My electric drum module is starting to fart out and I'm trying to avoid spending hundreds of dollars on a new module. At the very least, I'm trying to make something that can detect the drum pads being struck and send the appropriate MIDI note to a computer. Eventually I might look into trying to use the Raspberry Pi (or comparable, more powerful system like the Orange Pi or one of the Pine64 boards) to generate sound too, but if that's impossible I'm okay with that.
The drum pads are just piezoelectric sensors (not sure on the voltage, though I can plug headphones straight into the pads and "hear" it being struck, if that helps.) Each pad plugs into a 1/4" cable (TS for single-zone pads, TRS for dual zone) which all snake together into a DB25, very much like this cable. Right now the kit has 15 channels (3x single-zone pads and 6x dual-zone pads), though I went for this 28-channel PIC16F1519 ADC since it's only a couple bucks anyway and that leaves a LOT of room for expansion. IIRC MIDI notes represent "velocity" (in this case, how hard the pad is struck) with only 7 bits (0-127), so a 10-bit ADC seems A-OK, unless again there's more to this than I know.

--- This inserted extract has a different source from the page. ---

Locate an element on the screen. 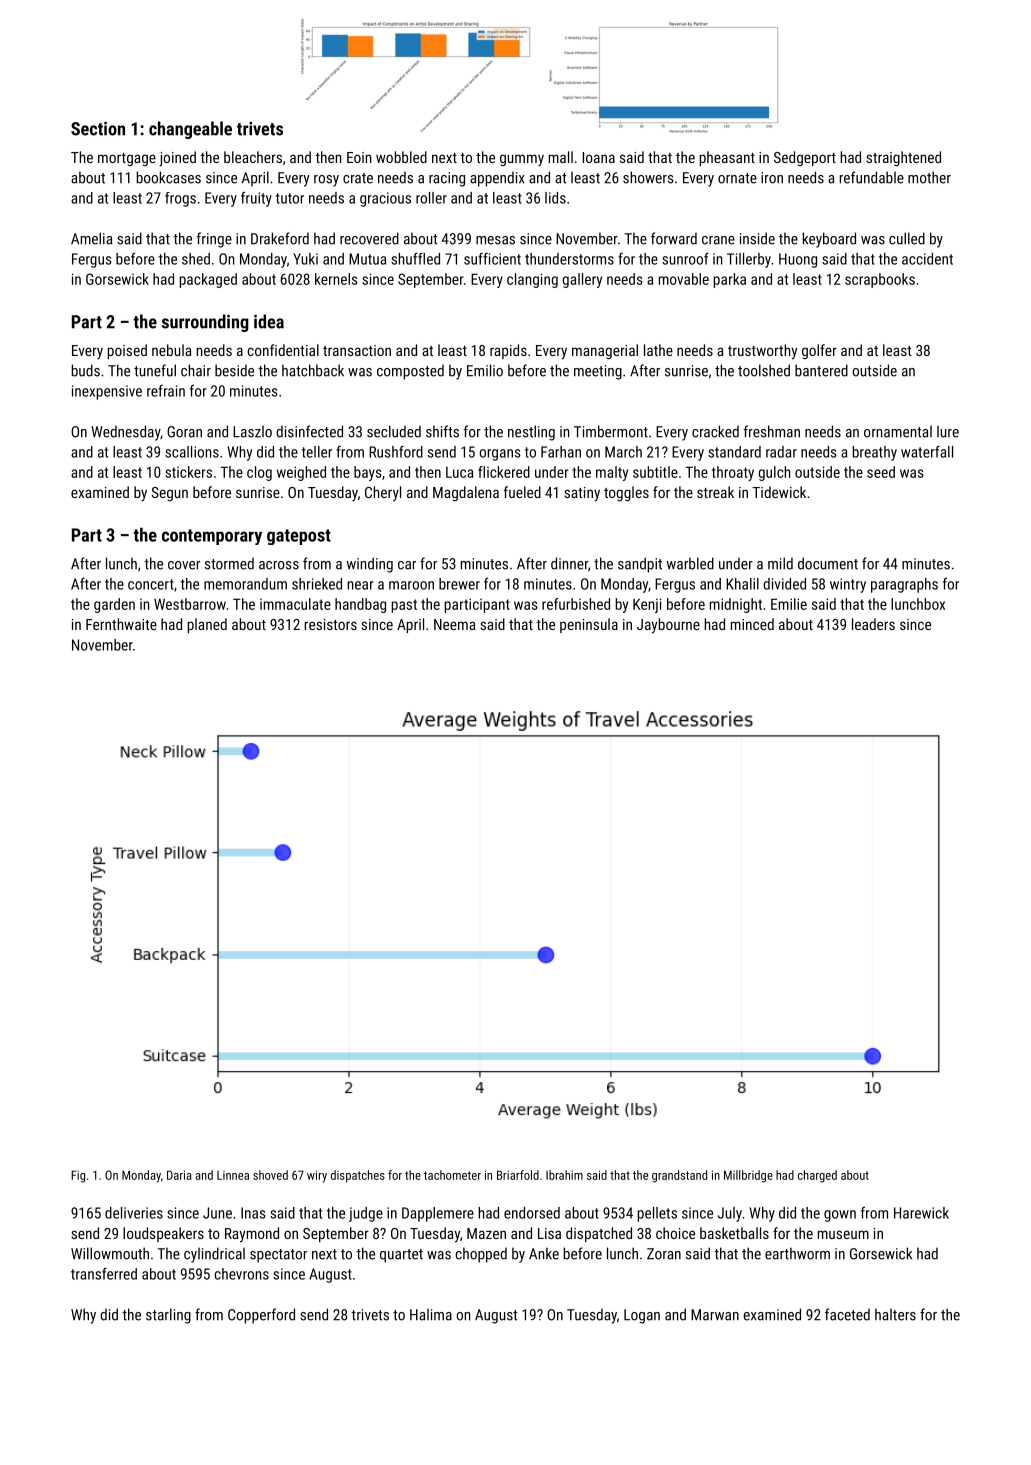  Daria is located at coordinates (179, 1175).
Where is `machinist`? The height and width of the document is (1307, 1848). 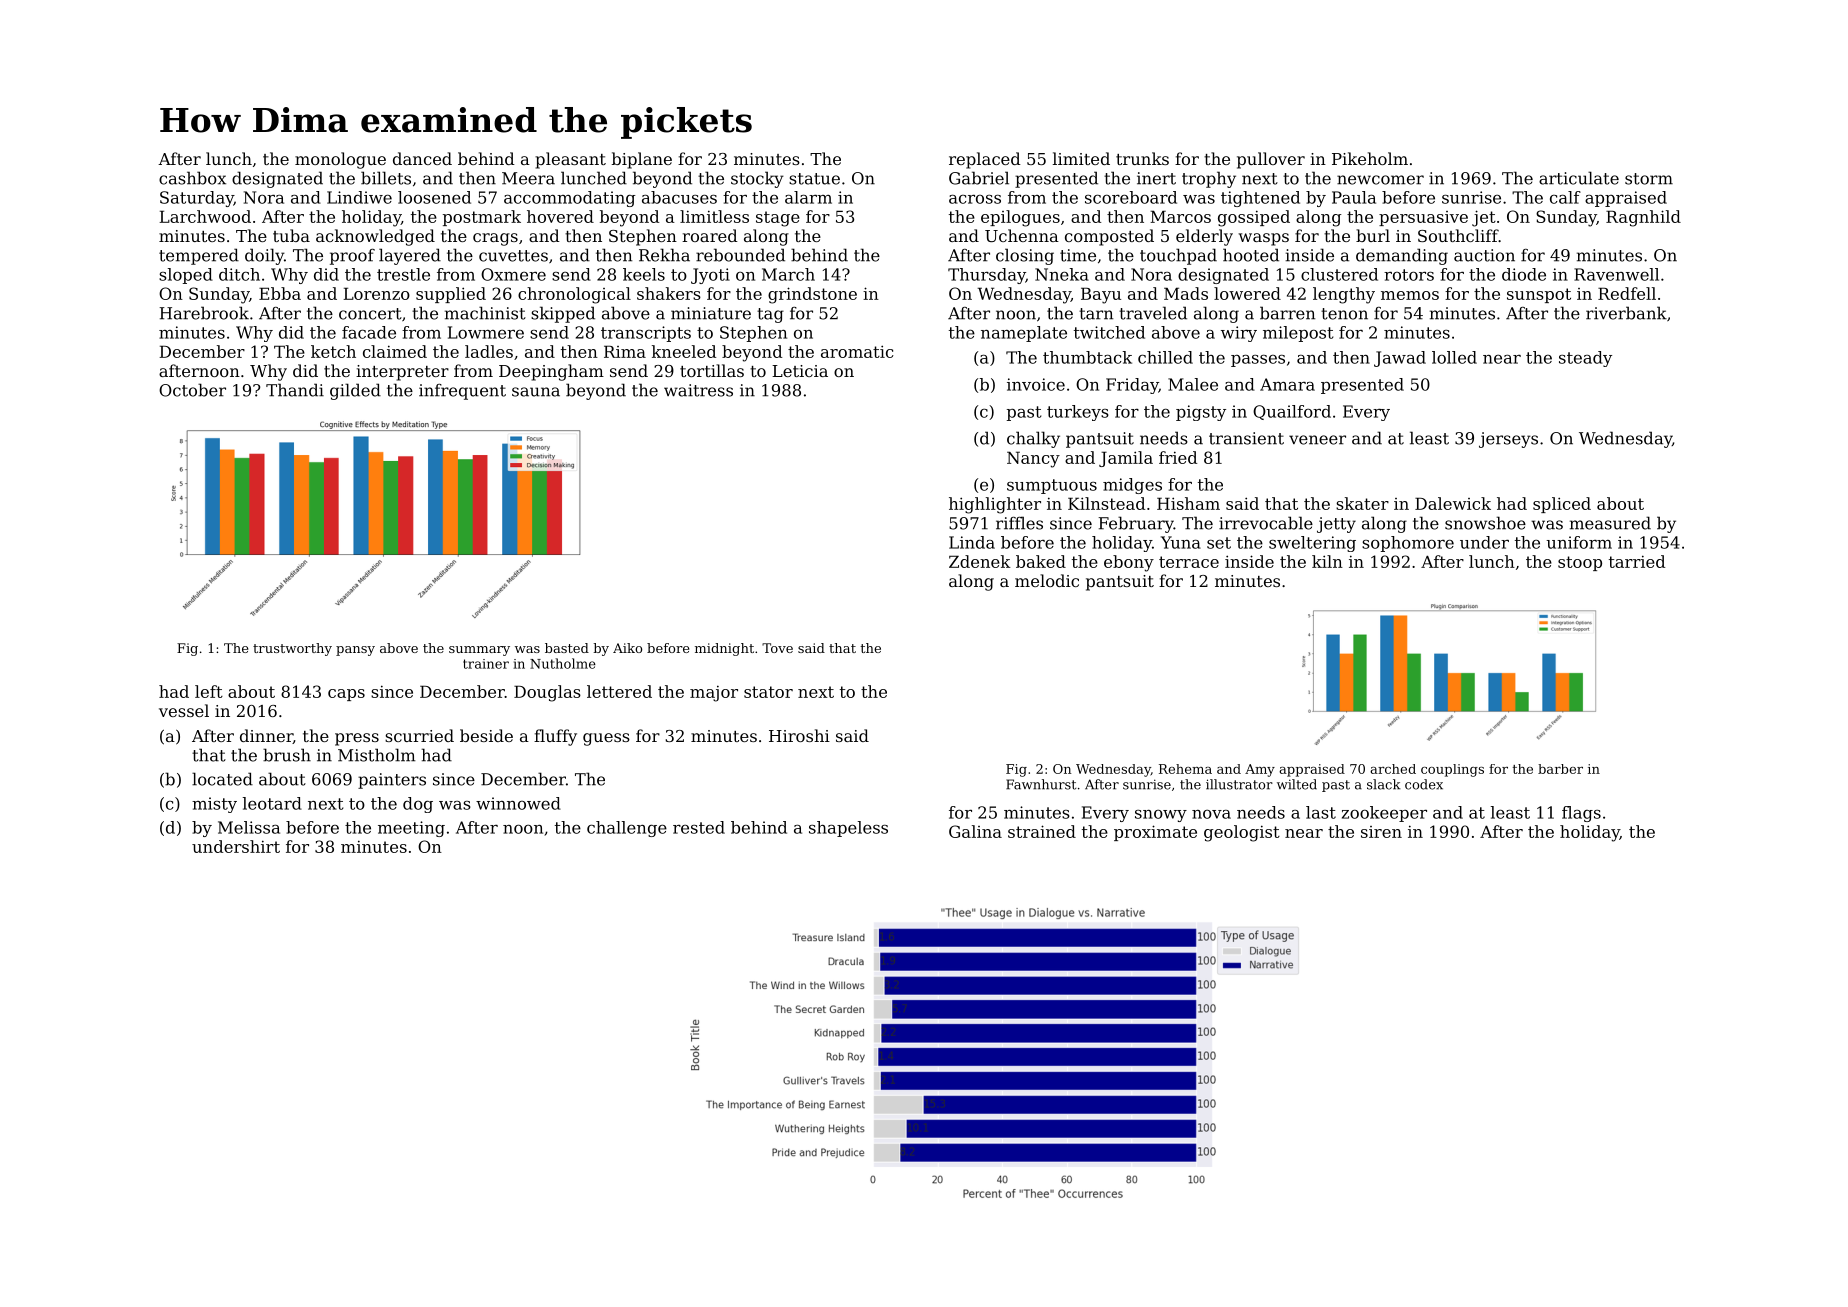
machinist is located at coordinates (485, 313).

I'm just curious if it is possible for me to connect the ADC to the Raspberry Pi's GPIO and use it to "listen" to the piezo's at a reasonably low latency (no more than a couple of milliseconds, since I also need to consider sending MIDI notes and synthesizing sound on a computer), and if so, how hard would it be? Just soldering/plugging into a breadboard? Posts like this have me hopeful, but I just want to make sure. I'm familiar enough with C/C++ and Python that I could Google my way through writing the software side, but I'm simply too ignorant of how the hardware works.